Os deputados estaduais do Maranhão aprovaram no início da tarde desta quarta (19) a estatização da Fundação José Sarney, criada pelo presidente do senado e expresidente José Sarney. Na sessão, compareceram 38 dos 42 parlamentares e apenas 8 votaram contra. A referida fundação é responsável pela administração do Convento das Mercês.

O Projeto de Lei nº 259/11, de iniciativa do Governo do Estado, foi encaminhado à Assembleia no final da semana passada, com um pedido de urgência, pela governadora Roseana.

Na prática, o PL 259/11 altera o nome da entidade para "Fundação da Memória Republicana Brasileira" e a vincula à Secretaria de Educação, incluindo suas despesas no orçamento do Governo do Estado; ou seja, NÓS vamos pagar as contas da fundação.
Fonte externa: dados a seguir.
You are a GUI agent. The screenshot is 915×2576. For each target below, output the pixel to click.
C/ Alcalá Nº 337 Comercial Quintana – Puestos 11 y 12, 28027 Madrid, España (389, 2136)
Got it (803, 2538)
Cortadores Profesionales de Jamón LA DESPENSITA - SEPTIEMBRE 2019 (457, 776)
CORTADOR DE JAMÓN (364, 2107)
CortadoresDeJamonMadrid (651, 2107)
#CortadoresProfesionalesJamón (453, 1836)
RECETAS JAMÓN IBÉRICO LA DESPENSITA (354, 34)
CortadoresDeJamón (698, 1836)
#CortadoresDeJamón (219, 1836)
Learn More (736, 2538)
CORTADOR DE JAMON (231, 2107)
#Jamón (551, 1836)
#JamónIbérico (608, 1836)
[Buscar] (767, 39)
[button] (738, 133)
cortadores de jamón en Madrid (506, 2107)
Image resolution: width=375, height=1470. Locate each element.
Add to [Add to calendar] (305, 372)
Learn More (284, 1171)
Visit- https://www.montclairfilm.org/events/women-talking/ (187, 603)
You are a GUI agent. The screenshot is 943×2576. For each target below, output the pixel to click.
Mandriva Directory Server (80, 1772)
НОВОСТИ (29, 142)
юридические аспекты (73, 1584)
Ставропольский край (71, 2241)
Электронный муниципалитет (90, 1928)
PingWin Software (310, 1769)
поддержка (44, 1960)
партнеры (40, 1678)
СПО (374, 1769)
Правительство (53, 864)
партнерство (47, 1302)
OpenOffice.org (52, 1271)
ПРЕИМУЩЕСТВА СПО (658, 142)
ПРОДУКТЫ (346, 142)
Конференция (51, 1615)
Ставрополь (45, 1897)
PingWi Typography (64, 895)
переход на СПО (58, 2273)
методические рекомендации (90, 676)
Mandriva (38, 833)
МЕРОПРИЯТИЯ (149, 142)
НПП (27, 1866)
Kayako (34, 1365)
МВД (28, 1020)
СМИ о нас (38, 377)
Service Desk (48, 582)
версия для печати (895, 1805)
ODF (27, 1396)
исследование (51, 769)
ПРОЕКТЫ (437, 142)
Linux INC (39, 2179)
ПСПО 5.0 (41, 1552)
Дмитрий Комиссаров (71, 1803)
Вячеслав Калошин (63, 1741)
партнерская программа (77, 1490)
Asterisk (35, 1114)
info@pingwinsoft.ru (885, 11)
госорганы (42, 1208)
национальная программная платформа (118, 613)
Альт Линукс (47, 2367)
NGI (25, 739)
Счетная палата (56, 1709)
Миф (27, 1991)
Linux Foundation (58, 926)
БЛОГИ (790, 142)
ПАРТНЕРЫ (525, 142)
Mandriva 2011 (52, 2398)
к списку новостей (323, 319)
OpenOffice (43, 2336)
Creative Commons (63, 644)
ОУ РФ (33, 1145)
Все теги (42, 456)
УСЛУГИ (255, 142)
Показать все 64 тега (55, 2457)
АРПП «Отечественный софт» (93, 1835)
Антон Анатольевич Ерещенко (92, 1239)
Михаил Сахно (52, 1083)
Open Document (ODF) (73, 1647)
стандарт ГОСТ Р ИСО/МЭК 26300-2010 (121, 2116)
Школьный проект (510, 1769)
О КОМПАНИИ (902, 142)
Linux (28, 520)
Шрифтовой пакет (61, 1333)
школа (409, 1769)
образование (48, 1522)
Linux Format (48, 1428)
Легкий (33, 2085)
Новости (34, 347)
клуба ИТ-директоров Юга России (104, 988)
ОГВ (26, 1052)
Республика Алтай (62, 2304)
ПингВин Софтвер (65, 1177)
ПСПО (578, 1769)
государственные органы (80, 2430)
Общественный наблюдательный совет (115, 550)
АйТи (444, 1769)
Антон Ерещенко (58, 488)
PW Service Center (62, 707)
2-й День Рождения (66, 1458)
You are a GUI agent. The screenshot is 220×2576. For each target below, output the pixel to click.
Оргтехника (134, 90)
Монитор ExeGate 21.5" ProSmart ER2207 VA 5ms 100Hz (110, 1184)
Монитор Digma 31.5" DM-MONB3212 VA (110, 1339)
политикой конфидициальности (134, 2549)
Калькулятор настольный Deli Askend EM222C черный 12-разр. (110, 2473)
Em troca, Sarney transferirá para o Estado todos os bens que estão atualmente na entidade.

Os mesmos deputados que aprovaram o PL afirmaram, aos órgãos de imprensa, que não sabem qual o custo de gestão da entidade, nem se existe algum inventário dos bens que serão repassados ao Estado.

De acordo com o texto aprovado, Sarney será o patrono e terá direito a indicar dois dos onze conselheiros da fundação. Direito esse que será transferido aos seus herdeiros.

OAB e Oposição

O presidente seccional maranhense da Ordem dos advogados do Brasil, Mario Macieira, disse que a referida lei parece ser inconstitucional e que a entidade já estuda a possibilidade de entrar com uma Ação Direta de Inconstitucionalidade (Adin) contra sua aplicação. "Não quero afirmar categoricamente sem antes ver o texto final, mas aparentemente esta lei é inconstitucional. E já estamos discutindo a possibilidade de entrar com uma Adin neste caso", disse o advogado, duas horas depois que o PL foi votado e aprovado.

O líder da oposição na Assembleia, Marcelo Tavares, também afirmou que estuda como entrar com uma Adin. "É um projeto vergonhoso, que visa a perpetuação de privilégios com o dinheiro público. Representa o culto à imagem e à personalidade de um político vivo, que disputa eleições e que é chefe da oligarquia mais longeva do Brasil", afirmou o deputado.

Só para recordar

Convento das Mercês: hoje, sede da fundação

Em 2009, Sarney cogitou fechar a fundação após ser alvo de denúncias sobre o desvio de recursos públicos destinados à entidade. E é nela que o senador pretende ser enterrado, em um mausoléu, uma espécie de "templo" especialmente construído para que seus pela-sacos continuem a adorá-lo, mesmo após sua (tão esperada) morte.